Small pieces of stone, glass and tile arranged in a pattern—students at Uniontown Area High School have been introduced to mosaics and how art can enhance learning.
The art department recently hosted a visiting artist, Rachel Sager, who helped more than 200 students create mosaics. In addition to art students, mosaics were made by students in English, Spanish, social studies, math and earth science classes, and then integrated into those subjects of study.

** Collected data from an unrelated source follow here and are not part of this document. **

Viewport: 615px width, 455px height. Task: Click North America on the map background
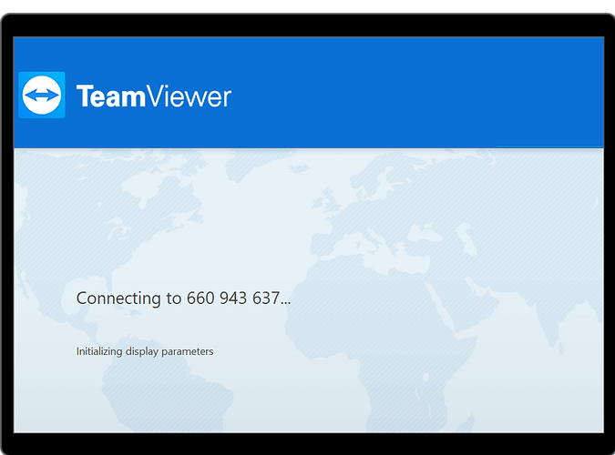pyautogui.click(x=118, y=219)
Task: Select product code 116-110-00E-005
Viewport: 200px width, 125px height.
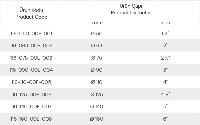Action: coord(31,82)
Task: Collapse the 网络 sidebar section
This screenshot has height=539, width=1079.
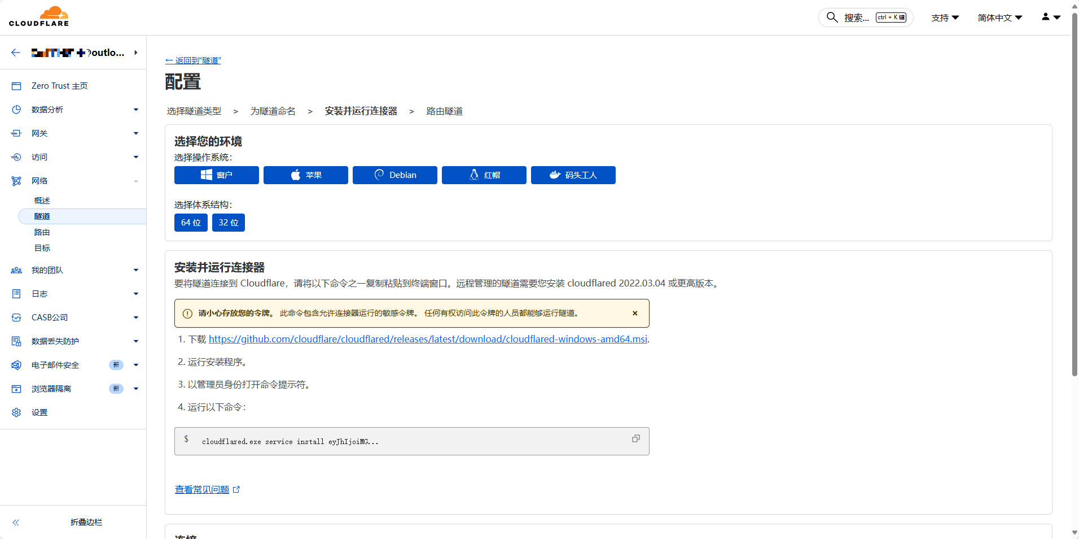Action: point(135,181)
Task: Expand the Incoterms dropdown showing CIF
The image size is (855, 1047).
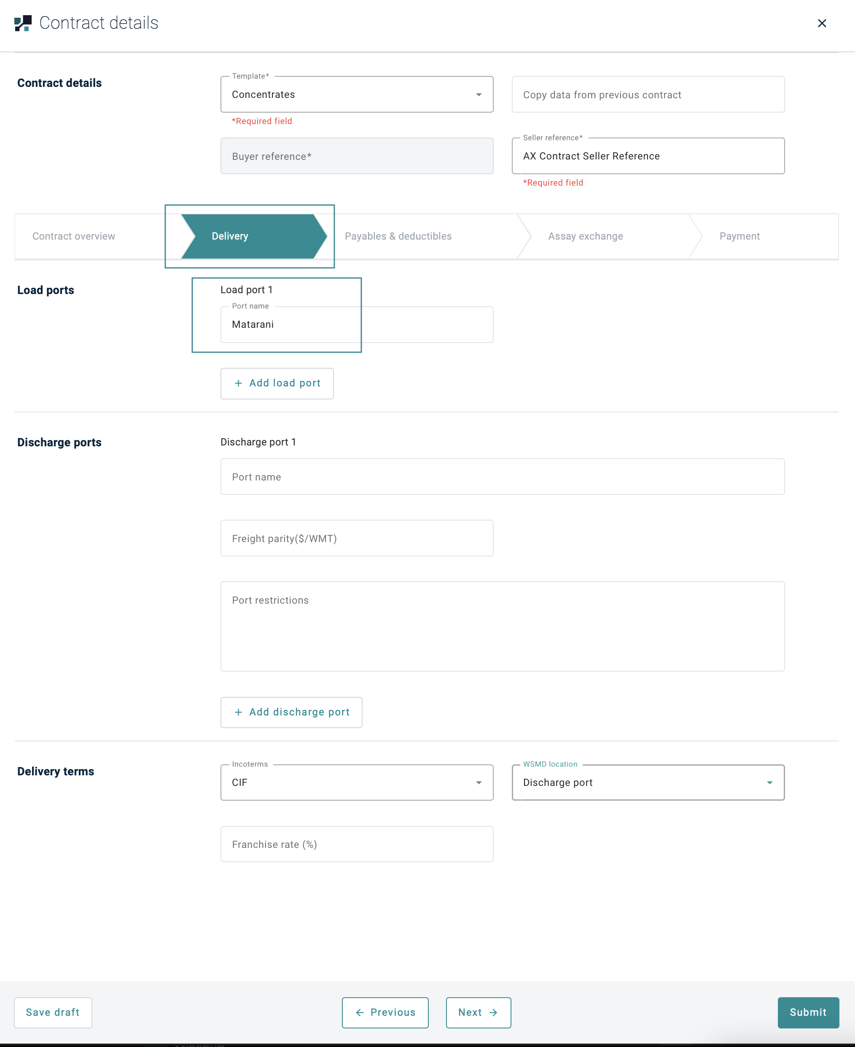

“This was an opportunity for an enriching learning experience for all involved. The latest brain research proves that the arts make our brains work better. When we can create art that naturally utilizes what we are learning in math, science, and social studies, etc. the knowledge becomes much more meaningful,” said Rebecca Gartley, art teacher
Geometry students used lines and shapes in creating their mosaics, while language arts students wrote about the process of using tools of the trade to make their mosaics. Spanish students who have been studying the history of mosaics, created art to accommodate their research; social studies students used the mosaic to demonstrate the effects of Marcellus Shale drilling; and earth science students made mosaics representing an aquifer as they continue to study the earth’s crust.
“The greatest part was for teachers as well as students to see how art is a great integration tool with other subjects,” Gartley said.
Sager took students just outside the high school to gather stones and glass to add to their mosaics. Then, using a hardy and hammer, the tools of her trade, Sager demonstrated how to break the stone into small pieces.
“This was all part of the student being able to have an authentic experience,” said Gartley.
Sager, a world-renowned mosaic artist, in collaboration with Touchstone Center for Crafts, has ventured into teaching.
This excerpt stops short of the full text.